▸ **PROBLEM STATEMENT**: Echo back everything from the line containing "Click the blue HP logo in System section" down to the line containing "tap(662, 144)", with both of those lines included.

▸ **RECORD EXCERPTS**:
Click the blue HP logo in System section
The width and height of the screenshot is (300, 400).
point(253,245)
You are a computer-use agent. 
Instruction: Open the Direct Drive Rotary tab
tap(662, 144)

...

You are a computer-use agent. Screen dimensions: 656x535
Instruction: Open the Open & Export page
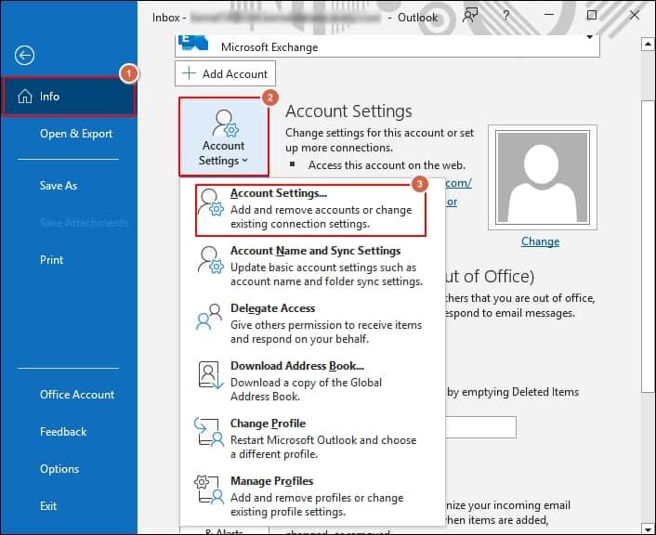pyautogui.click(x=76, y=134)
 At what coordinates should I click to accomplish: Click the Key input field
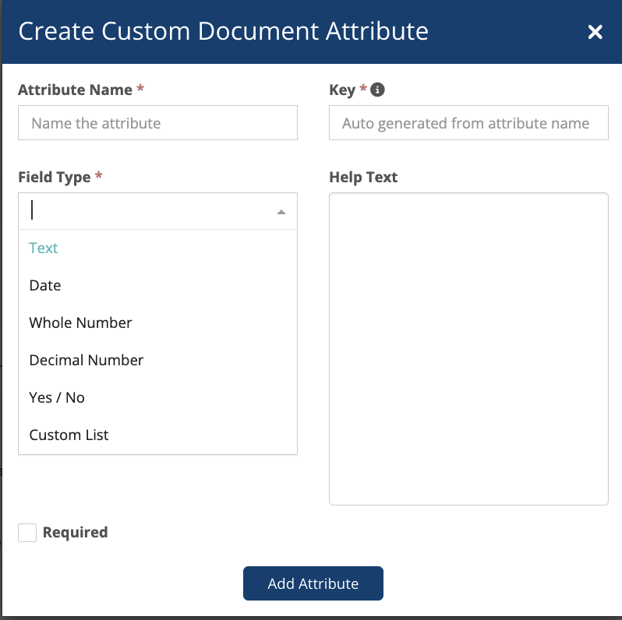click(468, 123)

▸ **SOLUTION**:
Click the blue HP logo in System section
The width and height of the screenshot is (300, 400).
point(253,245)
You are a computer-use agent. 
Instruction: Open the Direct Drive Rotary tab
tap(662, 144)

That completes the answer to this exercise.